DATA =
··········

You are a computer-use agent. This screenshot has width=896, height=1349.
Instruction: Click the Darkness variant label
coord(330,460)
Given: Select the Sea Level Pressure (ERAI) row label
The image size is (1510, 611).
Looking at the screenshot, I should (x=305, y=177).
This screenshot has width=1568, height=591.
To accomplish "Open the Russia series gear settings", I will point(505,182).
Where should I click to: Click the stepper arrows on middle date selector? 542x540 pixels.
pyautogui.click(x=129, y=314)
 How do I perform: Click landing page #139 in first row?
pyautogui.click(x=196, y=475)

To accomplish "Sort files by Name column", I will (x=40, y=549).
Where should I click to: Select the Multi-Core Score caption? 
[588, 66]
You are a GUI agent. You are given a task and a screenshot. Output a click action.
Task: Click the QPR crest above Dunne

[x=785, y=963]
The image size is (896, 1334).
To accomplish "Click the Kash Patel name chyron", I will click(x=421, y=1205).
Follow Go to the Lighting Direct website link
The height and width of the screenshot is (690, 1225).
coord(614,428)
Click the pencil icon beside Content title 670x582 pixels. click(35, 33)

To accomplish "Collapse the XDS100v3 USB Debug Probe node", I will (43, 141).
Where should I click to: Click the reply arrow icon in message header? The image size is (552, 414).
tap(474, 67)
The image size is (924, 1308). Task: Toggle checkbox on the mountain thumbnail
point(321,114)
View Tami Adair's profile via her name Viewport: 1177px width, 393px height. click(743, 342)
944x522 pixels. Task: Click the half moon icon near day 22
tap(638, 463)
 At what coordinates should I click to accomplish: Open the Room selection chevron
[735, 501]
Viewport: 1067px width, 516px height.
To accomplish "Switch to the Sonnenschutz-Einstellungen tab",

··········

DIRECTIONS FOR THIS TASK =
In the records, how many lines have the word "Viewport" in them? Only the number is needed.

ANSWER TO THE EXERCISE =
2